BEGIN EXERCISE TEXT

I was born in Nashville and spent the first four years of my life in Tuskegee, Ala.

My father, Dr. John O. Brown Sr., moved to Miami in 1955 to begin his practice in ophthalmology. To this day, I’m glad he did.

We had neighbors who were white and black. Our next-door neighbor was an older white lady who inspired my mother’s love for growing orchids and my brother’s passion for collecting butterflies.

I attended schools — Jackson’s Toddle Inn and Floral Heights — that were all black. I remember those as happy years.

My life changed dramatically when I started sixth grade at Gladeview Elementary, the year desegregation was implemented in Dade County. I was too young to know this was a victory for my father and the other parents who had filed a lawsuit against the Dade County School Board in 1956 to make this possible. I only knew that I was sick every morning and that I was not happy there.

It got worse when I attended Miami Edison Junior High. In my first year, there were only three Negro children in the school, and one left after a short time. I felt different, disliked by some of the children and just tolerated by the teachers — because of the color of my skin.

It was not until the ninth grade that many more students of color enrolled and I finally I had friends. I continued at Miami Edison Senior and led a peaceful “sit-in” in my senior year to protest discriminatory practices.

My years of experience being the “token” Negro child propelled me to leave Miami in 1968 to attend Fisk University, a historically black college in Nashville.

The summer before I left for college, the riots of 1968 exploded. I remember our family being on the floor of our home off 62nd Street, frightened by bullets fired at the National Guard tanks parked in our front yard, from the residents in the projects across the street.

END EXERCISE TEXT

## [TASKS TO CARRY OUT]
1. List every school or college that the memoir passage above names as one the writer attended.
2. According to the memoir passage above, in what year did the writer's father move to Miami?
3. Decide whether each statement agrees with the memoir passage above, and quote the words that settle it:
(a) A lawsuit against the Dade County School Board was filed in 1956.
(b) The writer's first year at Miami Edison Junior High began with four Negro children in the school.
(c) The writer left Miami in 1968 to attend Fisk University.

BEGIN PROVIDED MATERIAL

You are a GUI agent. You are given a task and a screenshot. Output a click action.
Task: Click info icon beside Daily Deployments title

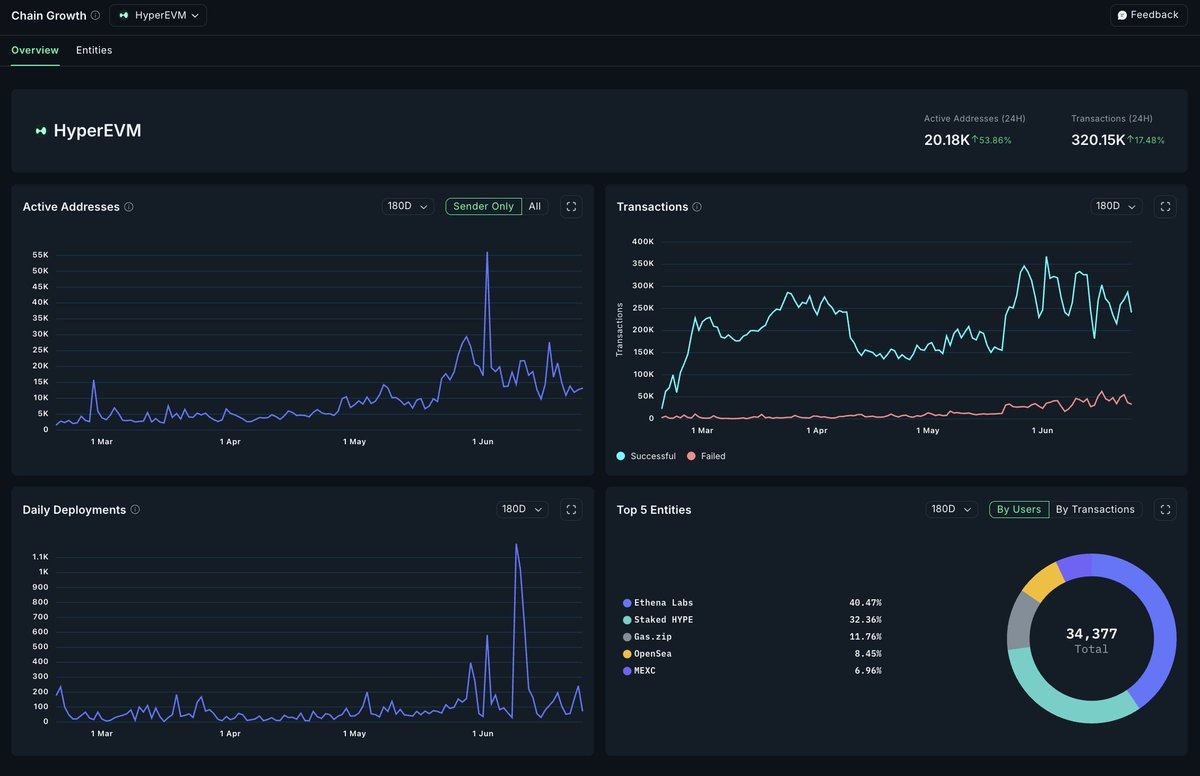coord(135,510)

END PROVIDED MATERIAL

## [TASK-BY-TASK OUTPUTS]
1. Jackson's Toddle Inn, Floral Heights, Gladeview Elementary, Miami Edison Junior High, Miami Edison Senior, Fisk University

2. 1955

3.
(a) Yes: "filed a lawsuit against the Dade County School Board in 1956"
(b) No: "there were only three Negro children in the school"
(c) Yes: "propelled me to leave Miami in 1968 to attend Fisk University"